My paper is finished! I can not tell you how nice it is to be able to write on this blog in English and not have to continually look up words on a translator - writing about the "cure for human apathy in Don Quijote" in Spanish was not the most fun thing I've ever done... anyway, back to blogging!
|
An iconic shot of the cemetery |
The day after I arrived to Paris, I woke up bright and early to take a train to
Caen to visit
Normandy and the D-Day beaches with my friend Leonard, who I am studying with in Barcelona and was also visiting Paris for the weekend. After Carolyn dropped me off at the metro strop (so nice of her... it was REALLY early), I was on my own to navigate my way to the train station, print off my ticket, and get on the right train. The whole endeavor was a little overwhelming since I had never taken a train on my own before, do not speak french, and was unable to print off my ticket ahead of time, but eventually I figured everything out after a lot of hand gestures and pointing to my confirmation info on my phone. Thank goodness for e-mail on blackberries!

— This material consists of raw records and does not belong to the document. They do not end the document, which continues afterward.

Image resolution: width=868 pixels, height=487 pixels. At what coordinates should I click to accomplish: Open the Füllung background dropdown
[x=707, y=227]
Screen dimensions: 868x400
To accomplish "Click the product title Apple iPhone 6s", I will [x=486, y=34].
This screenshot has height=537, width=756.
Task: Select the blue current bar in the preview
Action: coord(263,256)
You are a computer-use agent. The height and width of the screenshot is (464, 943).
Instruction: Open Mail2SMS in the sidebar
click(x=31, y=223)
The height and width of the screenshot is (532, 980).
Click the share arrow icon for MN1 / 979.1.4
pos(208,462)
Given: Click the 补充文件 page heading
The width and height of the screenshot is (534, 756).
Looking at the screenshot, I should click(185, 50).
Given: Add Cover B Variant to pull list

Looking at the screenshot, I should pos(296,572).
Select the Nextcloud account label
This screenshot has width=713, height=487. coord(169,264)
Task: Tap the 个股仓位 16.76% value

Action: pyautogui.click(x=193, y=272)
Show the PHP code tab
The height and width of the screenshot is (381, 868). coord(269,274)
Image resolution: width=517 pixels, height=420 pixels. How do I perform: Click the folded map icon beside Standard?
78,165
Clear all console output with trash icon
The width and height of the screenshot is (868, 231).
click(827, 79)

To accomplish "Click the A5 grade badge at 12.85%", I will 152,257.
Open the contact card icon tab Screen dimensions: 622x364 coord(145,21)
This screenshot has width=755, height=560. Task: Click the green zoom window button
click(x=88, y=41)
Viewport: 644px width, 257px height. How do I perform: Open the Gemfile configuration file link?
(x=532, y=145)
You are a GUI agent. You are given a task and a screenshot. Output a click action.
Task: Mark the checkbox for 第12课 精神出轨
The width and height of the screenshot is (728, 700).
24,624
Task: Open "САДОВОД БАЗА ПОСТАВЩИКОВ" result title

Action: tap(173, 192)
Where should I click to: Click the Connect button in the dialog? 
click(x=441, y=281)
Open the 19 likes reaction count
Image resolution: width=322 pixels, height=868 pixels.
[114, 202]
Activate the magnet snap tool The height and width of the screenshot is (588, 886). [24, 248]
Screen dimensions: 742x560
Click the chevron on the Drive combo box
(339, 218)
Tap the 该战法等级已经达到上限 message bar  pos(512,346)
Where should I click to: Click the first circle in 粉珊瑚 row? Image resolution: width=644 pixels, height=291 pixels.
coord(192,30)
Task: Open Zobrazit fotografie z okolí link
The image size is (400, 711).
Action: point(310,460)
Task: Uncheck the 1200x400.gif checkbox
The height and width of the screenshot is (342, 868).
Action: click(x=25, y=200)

First stop on our tour was the
Mémorial de Caen, a beautiful museum dedicated to educating people about what caused WWII, the war itself, and its aftermath. The museum was full of interesting pictures, pieces of propaganda, and artifacts from the war, including a couple of tanks.
|
Nazi artifacts |
|
Propaganda from the war - before the days of photoshop - images (even photos) were altered to make them appear a certain way |
The exhibits were really well done and included a lot of symbolism to make an emotional impact on the audience - for example in the main room the walkway was a downward spiral, alluding to the state of world affairs as the war progressed. We also saw a film at the museum that featured two video recordings playing side by side of the invasion of Normandy - one from the point of view of the Germans, and one from the point of view of the allies. Definitely a museum worth seeing.
After the museum, we went to one of the
artificial harbors crafted by the allies to
offload cargo onto the beaches during the war.
|
concrete remnants of the temporary harbor |
We continued on to visit German bunkers that still remain (with their original guns) from the war. It was interesting to hear that when the French farmer bought his land, the bunkers just came as part of his property. Also interesting was to see where the bunkers had not completely protected the guns and the machinery was damaged.
After the bunkers, we visited the
American Cemetery and Memorial in Normandy. I had a hard time wrapping my head around all of the history that I witnessed throughout the day, and when we arrived in the cemetery and saw all of the headstones with the names of young American men, it finally started to feel more real. It was very sobering to see names upon names of men, surely close to my age, that had all risked their lives for the sake of protecting our country. I realized that I often take things for granted, and knowing that I will never have to make that decision myself, it is hard to even fathom such bravery. It is hard not to feel patriotic here.
|
The ceiling mosaic - protecting a soldier...
|
...and caring for the wounded |
|
After the cemetery our group went down to
Omaha Beach, to see one of the five sectors of the invasion. It was hard to believe that such a pristine, beautiful beach today was also the site of so much violence and death. A self-proclaimed history buff from South Africa on our tour told us a story of how the men on the boats were hardly prepared for what they were about to face, often stumbling out of the boats seasick only to find a gun aimed straight towards them. One young man slipped and fell into the water, and when he surfaced the 30 men who had just left the boat with him were all dead. He had just missed the pass of the machine gun. Others fell into the water and drowned simply because their packs were too heavy. Again, it was so hard to even imagine this taking place on the very beach we were walking on during such a beautiful day.
Our final stop on the tour was the
Pointe du Hoc, a German installation on a clifftop where you can still see craters in the ground from the artillery to this day.
I feel like I left Caen and Normandy with a better understanding of the war and even of our own country's mentality. Whenever we talk about history, it feels antiquated and removed. Actually walking through history, as I did, was an entirely new and different experience. To be able to say I walked on the hallowed ground where so many risked their lives is still surreal. The entire day was emotionally and physically exhausting, but definitely worth it.
When I finally got back to Carolyn's that night, it made it that much sweeter to be greeted by some of my best friends from Minnesota: Erin, Kyle, and Katie!
... and because I know you are going to ask (I'm looking at you, grandma, aunt janet, etc. :) ), Leonard is JUST a friend.